Ursula Plassnik: I think there is still a lot to be done. The older I get, the more I see what still has to be done and I had the priviledge of growing up with parents in a family where it was normal that women would have the same share, the same burden, but also the same contribution to make and I see with thime that a lot needs to be done. On equal pay, on each level of the society, we have not come as far as we want. Access to information has improved dramatically, but if you look at the world there is still a lot to be done, and a lot of support to be given. It depends on the regions. Turkey is a good example: there are not many countries in Europe where there has been a female head of government as in Turkey. (and) On the other hand you will have are parts of Turkey where the access to information of women is by far not what probably Turkey and the European Union would wish to see. So, we should not be complacent and we should not take anything for granted. On the other hand, I think that in political life, but also in other areas women have become a normal phenomenon.

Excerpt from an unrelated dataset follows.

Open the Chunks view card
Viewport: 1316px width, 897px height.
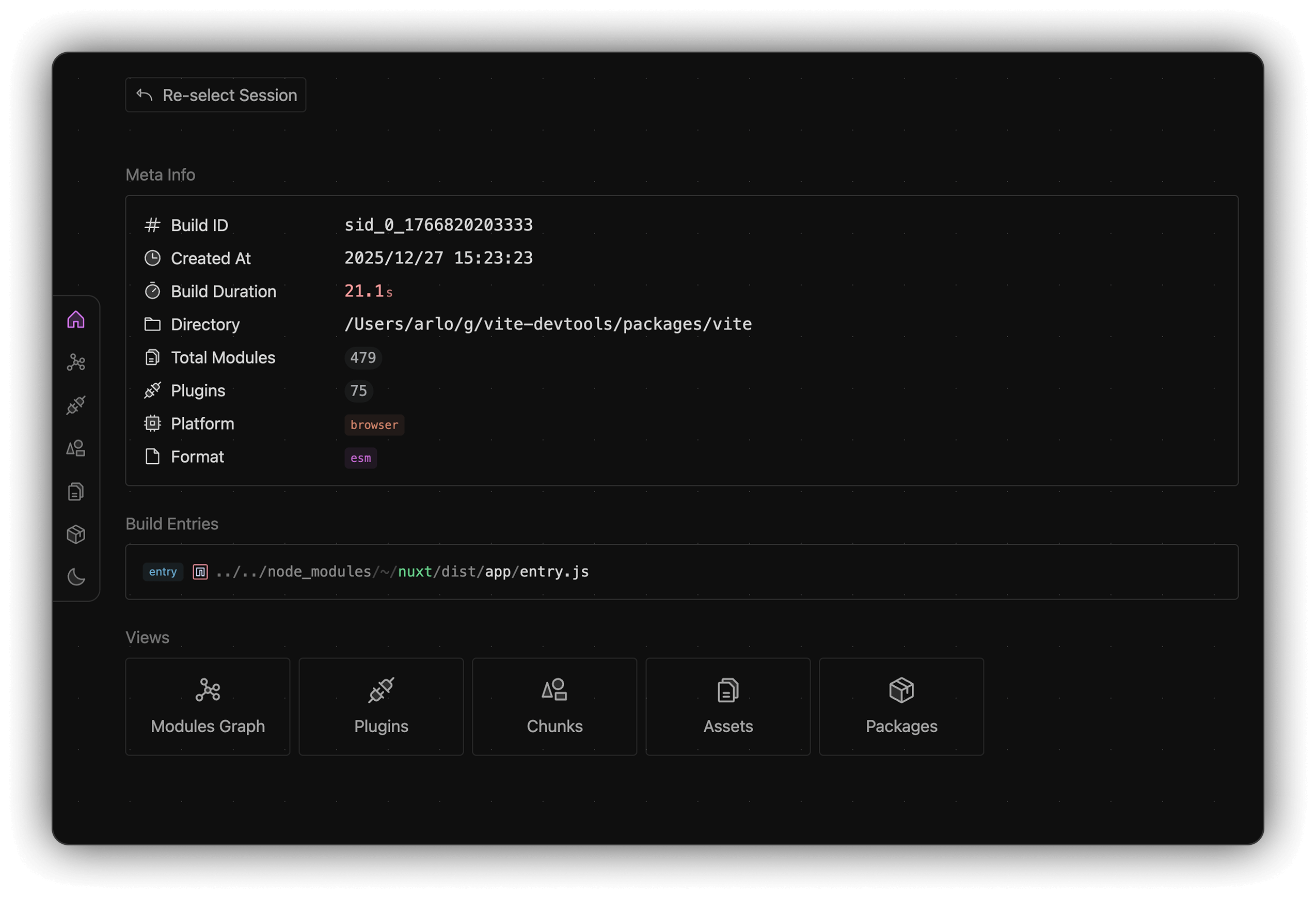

They have become part of what has to be dealt with, what has to be expected and, especially in politics I have the impression that voters – that probably the people, the population has specific expectations with regard to women. For a different style, maybe, or different nuances in style, also for contributions in substance. It is good.

 

Ipek Cem: Do you feel it has helped you, being a woman, sometimes? Maybe to be more communicative with people, more understanding?

 

Ursula Plassnik: I’m not so sure about being more communicative…. I know a lot of male colleagues that probably do better. But I think there is quite a good balance after all. You know there are certain setbacks and certain prejudices you face on your way. So you know more or less about them so you can respond to them. (but) On the other hand, maybe women do have a range of behavioral possibilities that might be in some instances larger than that at the disposal of male colleagues.

 

Ipek Cem: In the Turkish press, sometimes you get comments because you wear a scarf by a Turkish designer, Atıl Kutoğlu or things like that. Positive comments. I was just noticing your bracelet, it’s from Urfa, you just told me. So what was your impression of that region when you visited?

 

Ursula Plassnik: I was very impressed, because I had the pleasure of visiting an Austro-Turkish project which is a big hydro-power plant there. And apart from that project, I was impressed by the beauty of the town, and by the friendliness and openness of the inhabitants. They were very forthcoming, and I have very fond memories of the stay there.

 

Ipek Cem: On that note, I want to thank you very much for this candid interview.

 

Ursula Plassnik: Thank you. Thank you for coming.

 

This transcript was typed from a transcription unit recording and not copied from an original script. Because of the possibility of mis-hearing and the difficulty, in some cases, of identifying individual speakers, NTV networks and Ipek Cem cannot vouch for its accuracy.